Jeremy Wang, Ph.D.
Department of Genetics
jeremy <at> TLD


My research focuses on metagenomics and long-read (single-molecule) informatics. We develop novel methods to enable more efficient *omic analysis and apply carefully architected high-performance computing approaches to improve the utility of genomics in studies of human disease.


Long-read metagenomics, selective nanopore sequencing, and mucosa-associated gut microbiota in inflammatory bowel disease

Single-molecule sequencing of metagenomes produces more specific taxonomic and genic characterization than standard NGS, but challenges remain due to relatively low throughput and high error rate, particularly from host-associated microbial communities. We have developed novel sequencing and informatics approaches to increase throughput and classification accuracy in both synthetic and human tissue-associated microbiota.

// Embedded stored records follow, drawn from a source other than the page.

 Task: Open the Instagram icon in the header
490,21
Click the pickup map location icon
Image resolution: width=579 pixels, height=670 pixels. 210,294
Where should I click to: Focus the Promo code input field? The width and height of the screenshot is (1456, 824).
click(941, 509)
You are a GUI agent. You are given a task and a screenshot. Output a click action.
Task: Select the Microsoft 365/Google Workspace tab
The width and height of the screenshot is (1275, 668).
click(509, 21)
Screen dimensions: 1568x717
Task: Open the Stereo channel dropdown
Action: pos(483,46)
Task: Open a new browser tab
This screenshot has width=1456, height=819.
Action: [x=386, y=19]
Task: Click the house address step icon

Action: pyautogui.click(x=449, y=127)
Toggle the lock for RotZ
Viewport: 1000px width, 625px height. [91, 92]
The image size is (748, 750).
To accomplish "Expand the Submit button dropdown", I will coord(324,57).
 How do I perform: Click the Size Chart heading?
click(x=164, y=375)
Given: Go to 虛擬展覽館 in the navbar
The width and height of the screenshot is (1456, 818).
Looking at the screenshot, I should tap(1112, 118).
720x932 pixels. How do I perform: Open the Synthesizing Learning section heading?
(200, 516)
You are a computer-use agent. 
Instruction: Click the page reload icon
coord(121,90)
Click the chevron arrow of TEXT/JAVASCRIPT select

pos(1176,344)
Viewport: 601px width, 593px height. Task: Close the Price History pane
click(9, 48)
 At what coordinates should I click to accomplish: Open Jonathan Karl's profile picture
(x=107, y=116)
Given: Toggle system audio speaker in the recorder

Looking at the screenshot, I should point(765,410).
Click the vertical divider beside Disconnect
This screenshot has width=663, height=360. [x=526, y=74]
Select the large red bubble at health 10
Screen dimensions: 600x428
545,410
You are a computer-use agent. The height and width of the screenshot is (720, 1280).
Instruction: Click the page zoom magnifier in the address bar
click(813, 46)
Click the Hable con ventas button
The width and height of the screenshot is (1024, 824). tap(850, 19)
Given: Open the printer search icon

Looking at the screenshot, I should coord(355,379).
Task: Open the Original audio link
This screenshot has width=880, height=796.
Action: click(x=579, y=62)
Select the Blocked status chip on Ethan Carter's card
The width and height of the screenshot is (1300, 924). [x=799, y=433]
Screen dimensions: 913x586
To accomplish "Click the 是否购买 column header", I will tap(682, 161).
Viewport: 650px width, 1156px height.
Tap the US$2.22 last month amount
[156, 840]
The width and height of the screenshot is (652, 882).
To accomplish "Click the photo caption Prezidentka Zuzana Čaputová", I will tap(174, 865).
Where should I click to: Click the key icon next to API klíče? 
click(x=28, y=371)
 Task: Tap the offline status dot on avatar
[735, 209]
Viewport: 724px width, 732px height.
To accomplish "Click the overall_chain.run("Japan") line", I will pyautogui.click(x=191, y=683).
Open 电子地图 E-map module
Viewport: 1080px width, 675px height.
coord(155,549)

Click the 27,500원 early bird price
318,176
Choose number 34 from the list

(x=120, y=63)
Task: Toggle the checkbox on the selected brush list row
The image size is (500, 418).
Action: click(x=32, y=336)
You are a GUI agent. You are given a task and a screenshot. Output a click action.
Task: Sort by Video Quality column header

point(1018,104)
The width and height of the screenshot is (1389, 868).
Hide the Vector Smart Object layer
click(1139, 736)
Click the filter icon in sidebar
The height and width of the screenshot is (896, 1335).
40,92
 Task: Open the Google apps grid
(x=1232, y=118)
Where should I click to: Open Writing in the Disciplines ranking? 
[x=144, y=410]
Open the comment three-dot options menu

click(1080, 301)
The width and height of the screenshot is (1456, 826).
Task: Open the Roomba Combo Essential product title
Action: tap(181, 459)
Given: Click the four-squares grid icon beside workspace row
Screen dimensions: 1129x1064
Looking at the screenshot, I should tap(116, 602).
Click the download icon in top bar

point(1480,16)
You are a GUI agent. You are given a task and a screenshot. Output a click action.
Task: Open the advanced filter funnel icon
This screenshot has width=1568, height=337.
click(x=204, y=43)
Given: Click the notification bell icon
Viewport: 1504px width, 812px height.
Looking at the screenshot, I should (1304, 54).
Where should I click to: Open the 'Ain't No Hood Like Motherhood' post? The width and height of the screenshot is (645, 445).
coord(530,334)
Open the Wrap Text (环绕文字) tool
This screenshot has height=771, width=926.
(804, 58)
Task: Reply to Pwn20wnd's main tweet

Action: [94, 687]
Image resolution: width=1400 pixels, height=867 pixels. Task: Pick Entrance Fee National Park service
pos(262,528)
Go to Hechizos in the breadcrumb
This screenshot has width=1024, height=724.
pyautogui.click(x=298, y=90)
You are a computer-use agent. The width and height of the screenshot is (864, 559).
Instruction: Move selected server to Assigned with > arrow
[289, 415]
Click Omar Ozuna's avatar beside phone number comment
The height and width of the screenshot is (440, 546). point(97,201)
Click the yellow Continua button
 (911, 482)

Hybrid de novo genome assembly

Assembly combines next-generation (short) reads with single-molecule (PacBio, Oxford Nanopore) long read sequences. We have developed methods for rapid overlapping and hybrid error-correction of long, error-prone reads. Through several collaborations, we have used these methods and others to produce high-quality assemblies for several bacteria, plants, fungi, water bears, and various diptera.

Long-read amplicon clustering/denoising

Various amplicon sequencing-based studies would benefit dramatically from increased read length produced by single-molecule sequencing, including 16S rDNA analysis, HLA typing, and viral evolution experiments. However, deconvolving within-sample variation among full-length amplicons with relatively high error rate is impossible using existing methods. We are developing a method to derive consensus subpopulations via unsupervised clustering able to distinguish unique amplicon populations with sequence divergence far below the sequencing error rate.